I'll tell you more about it in my News-Herald Sunday Community story for Aug. 24. I hope you'll enjoy reading it half as much I enjoyed writing it.

I'd forgotten how seniors can be so much fun.

A few weeks back I was surprised at the answer when I asked an 80-something friend about the technology that had made the biggest change in her life.

"The garage door opener," she replied. "I'd been driving for years but until the 1970s when we got a garage door opener I always had to ask my husband or neighbor to open the garage before I could get out."

So I asked the same question to the 33 seniors aboard the Lakefront Lines bus taking us around Cleveland. Here are some of the answers I got:

"Super highways," said Arline Reemsnyder. "I live in Lyndhurst when I was a girl and my mother's sisters lived on the west side. Traveling there on the streetcars took forever." That's Arline, shown above.

"Refrigeration," said Jayne Crawford. "It seemed that everyone else had an electric refrigerator when the ice man was still delivering to us. It was very exciting when we got a second hand G.E. refrigerator in about 1954."

"The keypad," said Joan Phillips. "It allows children to access their house after school without a key to lose."

"The GPS satellite locating system," replied Jack Phillips. "As a geologist working in many countries without suitable maps, locating what might be important was crucial."

Merle Pender remembers listening to the radio show "One Man's Family" with the entire family. "In the late 1920s my family purchased our first cabinet radio — a Philco — and every Sunday night the family would sit around and listen. "

"Power windows and trunk openers," said Jean Slagle. "I can walk up to my car and not need to fiddle with keys."

Monday, August 11, 2008

ankle deep in poison ivy

I was so anxious to see the bats fly into the night, that it never occurred to me that open-toed sandals were probably not the best footwear choice for a Geauga County meadow. And when I looked down I saw that I was ankle deep in poison ivy.

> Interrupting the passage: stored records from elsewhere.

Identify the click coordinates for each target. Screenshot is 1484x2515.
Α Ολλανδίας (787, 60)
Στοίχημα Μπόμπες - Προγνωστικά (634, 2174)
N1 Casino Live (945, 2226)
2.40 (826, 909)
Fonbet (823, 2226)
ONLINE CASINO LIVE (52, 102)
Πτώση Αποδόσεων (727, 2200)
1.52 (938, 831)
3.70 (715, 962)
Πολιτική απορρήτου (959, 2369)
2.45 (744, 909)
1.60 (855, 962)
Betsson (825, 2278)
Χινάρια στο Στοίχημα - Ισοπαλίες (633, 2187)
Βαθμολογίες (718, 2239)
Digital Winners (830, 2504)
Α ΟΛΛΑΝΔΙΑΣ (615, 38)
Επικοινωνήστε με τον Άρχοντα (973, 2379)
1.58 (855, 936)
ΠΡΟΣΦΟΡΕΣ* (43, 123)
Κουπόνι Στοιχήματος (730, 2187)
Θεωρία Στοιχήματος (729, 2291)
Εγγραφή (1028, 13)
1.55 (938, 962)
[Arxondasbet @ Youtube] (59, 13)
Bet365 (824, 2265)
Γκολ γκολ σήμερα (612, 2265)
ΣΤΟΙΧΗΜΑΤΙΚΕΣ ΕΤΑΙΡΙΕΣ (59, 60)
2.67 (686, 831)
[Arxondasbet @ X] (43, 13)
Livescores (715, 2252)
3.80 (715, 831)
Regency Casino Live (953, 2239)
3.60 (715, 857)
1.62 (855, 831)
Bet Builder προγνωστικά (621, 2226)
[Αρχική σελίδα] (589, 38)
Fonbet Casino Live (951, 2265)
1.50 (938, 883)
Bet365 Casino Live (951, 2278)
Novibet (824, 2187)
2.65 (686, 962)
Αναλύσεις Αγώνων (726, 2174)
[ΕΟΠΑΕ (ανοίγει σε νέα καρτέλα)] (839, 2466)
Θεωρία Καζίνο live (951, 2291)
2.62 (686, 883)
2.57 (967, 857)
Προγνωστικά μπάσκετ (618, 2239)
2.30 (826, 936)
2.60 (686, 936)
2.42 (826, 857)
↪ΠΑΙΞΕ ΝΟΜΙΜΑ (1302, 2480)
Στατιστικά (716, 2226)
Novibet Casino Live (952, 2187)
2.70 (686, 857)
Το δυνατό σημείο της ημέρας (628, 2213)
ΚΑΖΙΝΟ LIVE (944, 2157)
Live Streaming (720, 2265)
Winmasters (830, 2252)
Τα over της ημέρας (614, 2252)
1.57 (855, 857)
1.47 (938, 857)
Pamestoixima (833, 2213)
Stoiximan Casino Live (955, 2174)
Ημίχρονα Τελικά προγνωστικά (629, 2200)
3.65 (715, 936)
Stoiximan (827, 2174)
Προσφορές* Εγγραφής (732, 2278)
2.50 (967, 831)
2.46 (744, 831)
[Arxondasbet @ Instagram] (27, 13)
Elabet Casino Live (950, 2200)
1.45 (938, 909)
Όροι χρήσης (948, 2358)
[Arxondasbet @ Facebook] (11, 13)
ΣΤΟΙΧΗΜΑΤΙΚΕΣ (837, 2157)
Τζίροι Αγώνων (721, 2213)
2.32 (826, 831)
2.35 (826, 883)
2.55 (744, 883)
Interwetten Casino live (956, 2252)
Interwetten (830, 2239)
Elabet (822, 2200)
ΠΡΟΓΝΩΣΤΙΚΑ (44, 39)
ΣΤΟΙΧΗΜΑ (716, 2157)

Photographer Michael Blair and I were at the bat condo behind Union Chapel in Newbury Township with Geauga Parks field naturalist Tami Gingrich. Once I saw the poison ivy I stood stock still, hoping not to damage the tender plants with my feet. I knew that it's the sap inside poison ivy stems and leaves that results in the awful rash and I knew that washing asap is the only prevention.

But I was hours away from being able to scrub my toes, heels, ankles and lower legs and washing the trousers that were brushing up against the leaves. We still had lots of work to do.

We learned that the bats love to live near wetlands, so they can get a drink as soon as they wake up. It was obvious by then that bats favorite food - mosquitoes - also love the same wetlands. I stopped counting at bite 25 and I refused to give in and scratch them. It was Tuesday evening and our deadline was the next day for the Sunday Community story. Read it at Click on Life on the menu at the top of the page then click through to Community.

As soon as I got home and googled poison ivy, I learned that it can be as long as 10 days after exposure before the rash begins. I also learned that the nasty sap can remain active on clothing for up to a year, so washing my trousers was an absolute must. I'm still rash free, but the 10-day mark isn't until later this week. My active imagination works overtime as I'm about the fall asleep and the itching starts. I know it's all in my head.

I'm sure Michael's imagination is also hard at work over his own bat encounter. We had both poked our heads and Michael's photo equipment into a bat filled outbuilding on an Auburn Township farm. Hundreds of bats were huddled in the rafters. But one took flight and let fly. The bat dung, called guano, caught Michael in the mouth.

It was disgusting.

My internet search later that night revealed that bat guano is one of the world's best fertilizers. It's also the only place where certain microbes live.

I'm eying my friend Michael to see if he's experiencing any changes. But I really don't want to think about it.